**WORK REQUEST**:
Verbatim transcription with images omitted: return the entries below in full.

++++ RECORDS TO PROCESS ++++

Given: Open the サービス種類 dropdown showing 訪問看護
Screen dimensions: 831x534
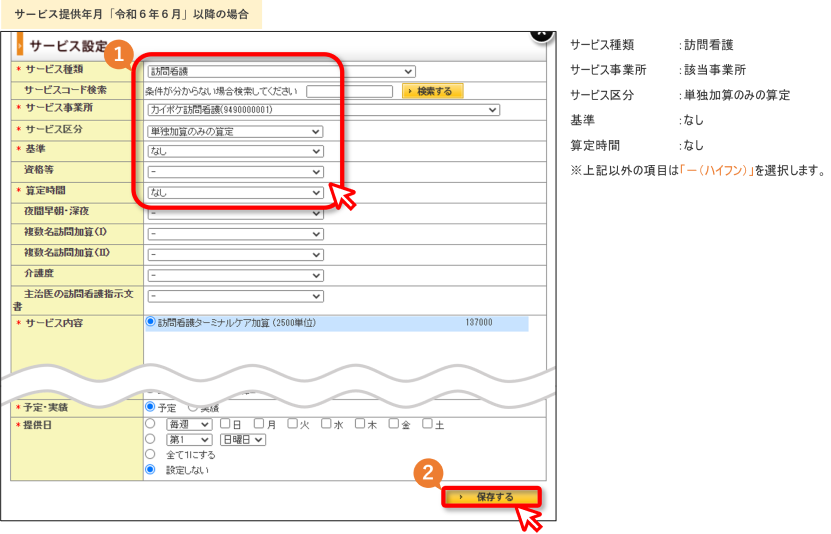Looking at the screenshot, I should (281, 71).
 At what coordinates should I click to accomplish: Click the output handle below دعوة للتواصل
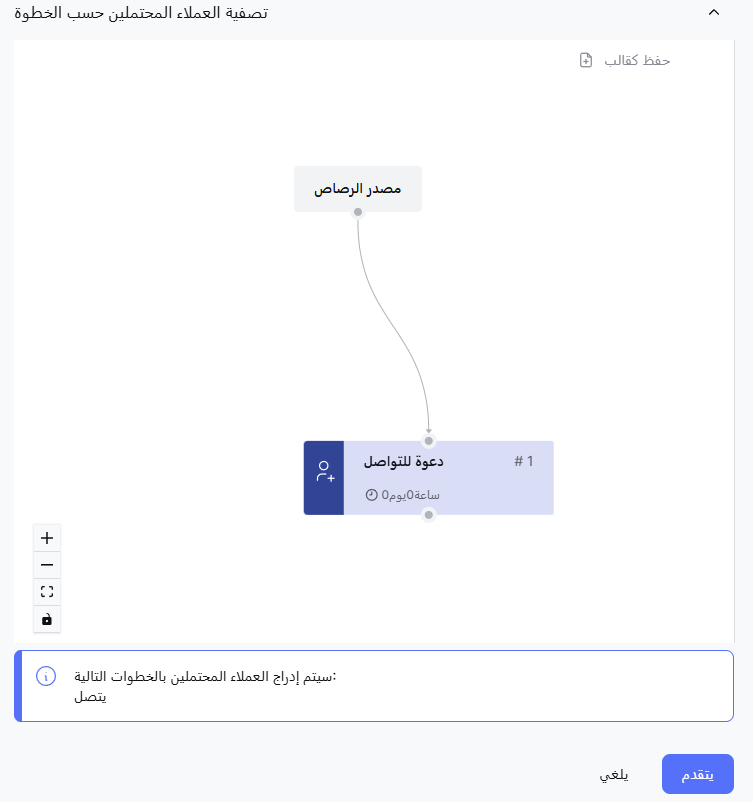pyautogui.click(x=429, y=515)
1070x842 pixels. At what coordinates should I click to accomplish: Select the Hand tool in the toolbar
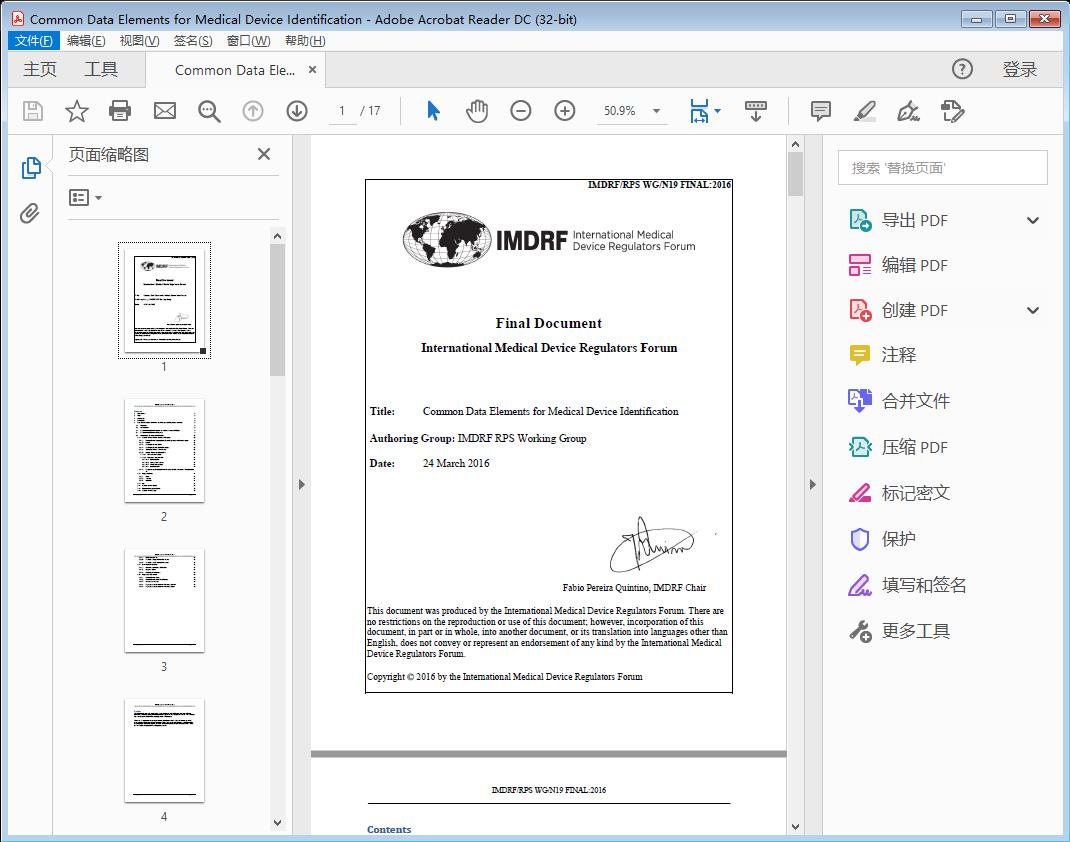[477, 111]
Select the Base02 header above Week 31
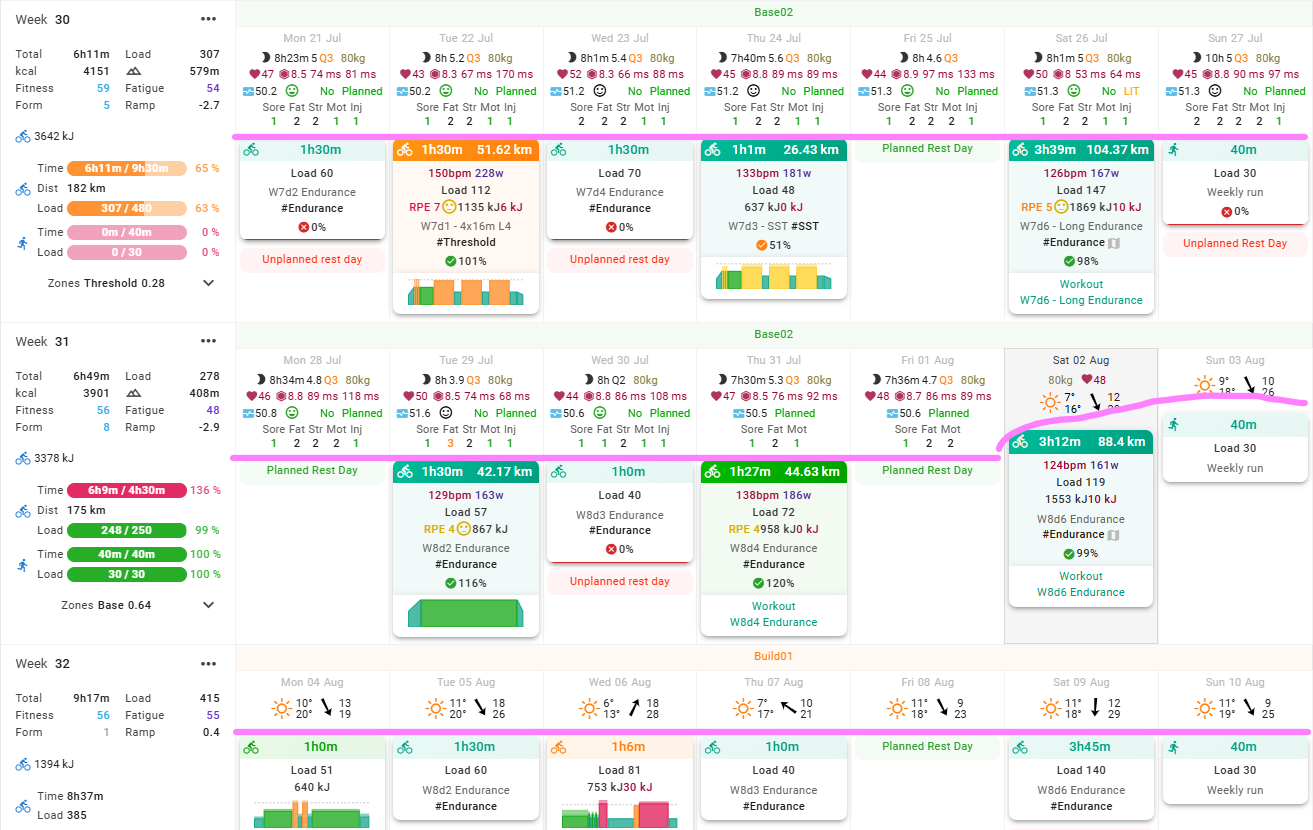 [x=773, y=334]
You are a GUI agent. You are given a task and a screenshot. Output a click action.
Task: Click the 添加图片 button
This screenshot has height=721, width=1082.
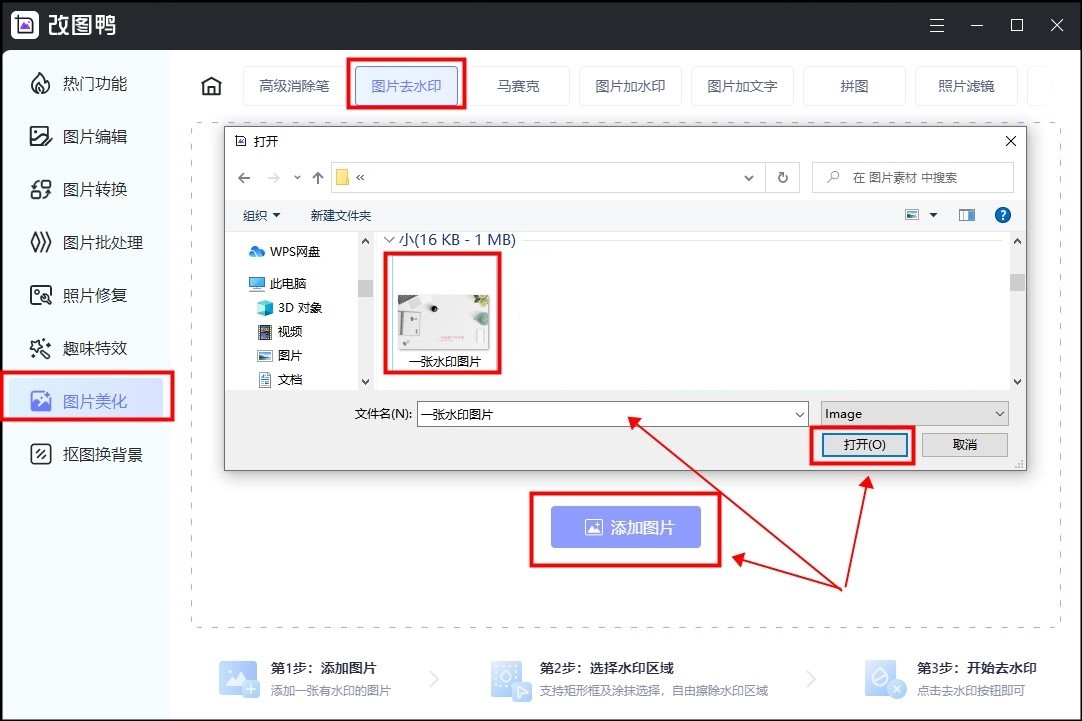click(624, 526)
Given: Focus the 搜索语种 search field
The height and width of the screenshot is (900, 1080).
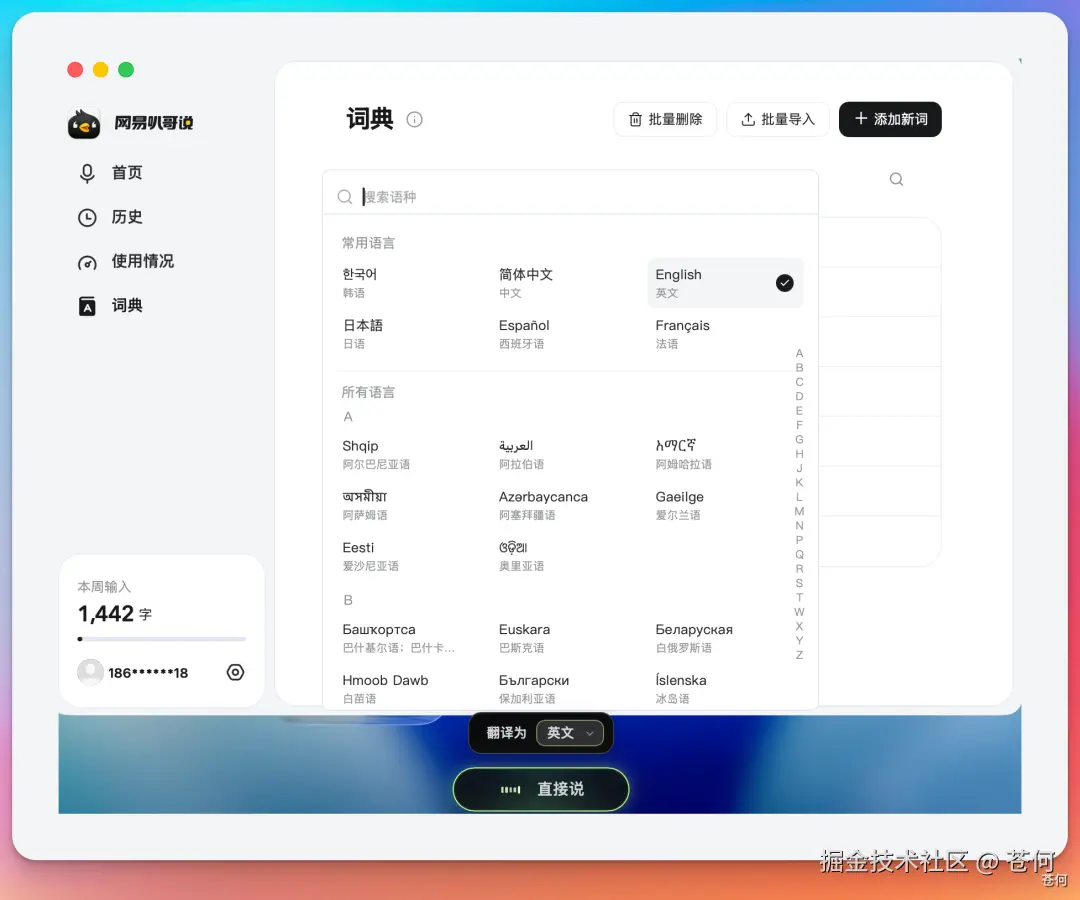Looking at the screenshot, I should tap(570, 197).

++++

**EXPECTED ANSWER**:
Given: Open the サービス種類 dropdown showing 訪問看護
Screen dimensions: 831x534
Looking at the screenshot, I should (281, 71).
 At what coordinates should I click to accomplish: Click the output handle below دعوة للتواصل
pyautogui.click(x=429, y=515)
1070x842 pixels. At what coordinates should I click to accomplish: Select the Hand tool in the toolbar
[477, 111]
Select the Base02 header above Week 31
 [x=773, y=334]
You are a GUI agent. You are given a task and a screenshot. Output a click action.
Task: Click the 添加图片 button
This screenshot has height=721, width=1082.
click(624, 526)
Given: Focus the 搜索语种 search field
The height and width of the screenshot is (900, 1080).
Looking at the screenshot, I should tap(570, 197).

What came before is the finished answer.